On 14/04/20(Tue) 10:47, Claudio Jeker wrote:
> On Tue, Apr 14, 2020 at 10:08:54AM +0200, Martin Pieuchot wrote:
> > Thanks for all the inputs, updated diff below.
> > 
> > On 13/04/20(Mon) 03:20, Alexandr Nedvedicky wrote:
> > > On Sun, Apr 12, 2020 at 07:02:43PM +0200, Mark Kettenis wrote:
> > > > > From: "Theo de Raadt" <[email protected]>
> > > > > Date: Sun, 12 Apr 2020 10:28:59 -0600
> > > > > 
> > > > > > +     if ((p->p_flag & P_SYSTEM) &&
> > > > > > +         (strncmp(p->p_p->ps_comm, "softnet", 7) == 0))
> > > > > 
> > > > > Wow that is ugly.  
> > > > 
> > > > A better approach might be to store a pointer to the softnet task's
> > > > struct proc in a global variable and check that.  That is what we do
> > > > for the pagedaemon for example.
> > 
> > Diff below implements that by introducing the in_taskq() function, any
> > comment on that approach?
> > 
> > >     I'm not sure same thing would work for network task. Currently
> > >     there is a single instance of pagedaemon, however we hope to
> > >     have more network tasks running in parallel.
> > 
> > Let's concentrate on the present.  More work is required to have
> > multiple network tasks running in parallel anyway ;)
> > 
> > Diff below uses NET_RLOCK_IN_SOFTNET() with a corresponding KASSERT()
> > and converts all the places where tasks are enqueued on the "softnet"
> > taskq.
> > 
> > Any other comment or concern?
> 
> I'm very concerned about this. I think this is a complicated workaround
> that will haunt us later on. I don't really understand what goes on there
> and the names don't help me that much. It just makes this even more
> confusing.

Thanks for raising your concern.

In November 2017 we introduced a reader version of the NET_LOCK().
The first goal was to allow ifconfig(8) to not block on each and every
ioctl(2) it does.  This, combined with the conversion of various ioctls
to take a read lock improved the responsiveness of ifconfig(8) under
load.

This designed has been working since then (6.2-current to 6.6-current)
and allowed us to make progress by auditing some parts of the ioctl(2)
and later sysctl(2) paths and mark them as "read only". 
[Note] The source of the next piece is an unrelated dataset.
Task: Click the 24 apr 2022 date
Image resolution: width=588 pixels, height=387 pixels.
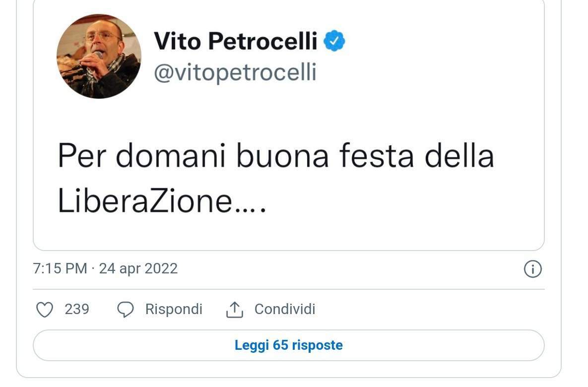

During this release cycle, and after 4 releases working with the above
mentioned designed, a programming mistake has been made.  This mistake
has, in my opinion, nothing to do with design.  However it made it clear
that we do not understand what the current architecture is.  So the goal
of this renaming is to explicitly state what the current locks are for.
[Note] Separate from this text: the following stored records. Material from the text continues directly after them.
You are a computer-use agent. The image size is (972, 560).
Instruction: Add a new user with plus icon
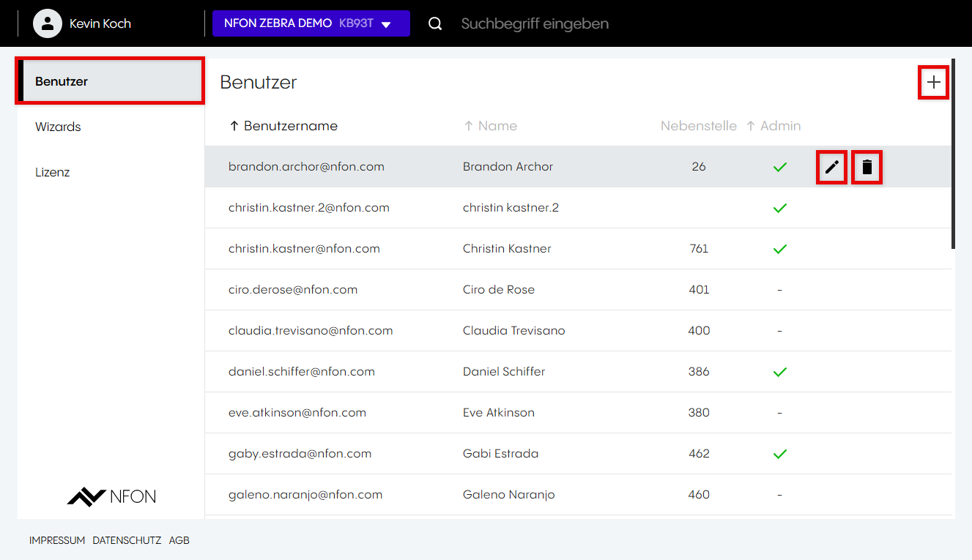coord(933,83)
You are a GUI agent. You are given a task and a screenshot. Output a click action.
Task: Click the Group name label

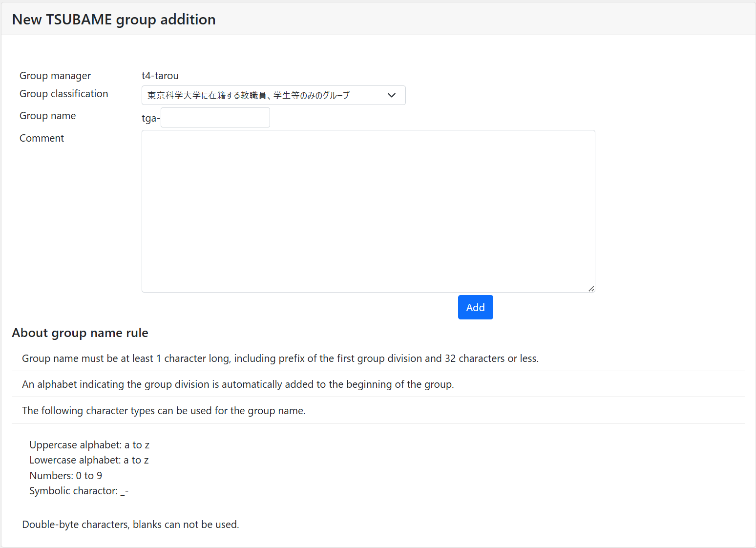click(48, 116)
> Shouldn't we fix the network stack so that it actually can use read locks
> and with that multiple concurrent threads instead? Here the main problem
> seems to be that solock needs to finally grow up to a real individual lock.

Sure we can.  This isn't something orthogonal to this diff.

However throwing this diff away and going back to a single NET_LOCK()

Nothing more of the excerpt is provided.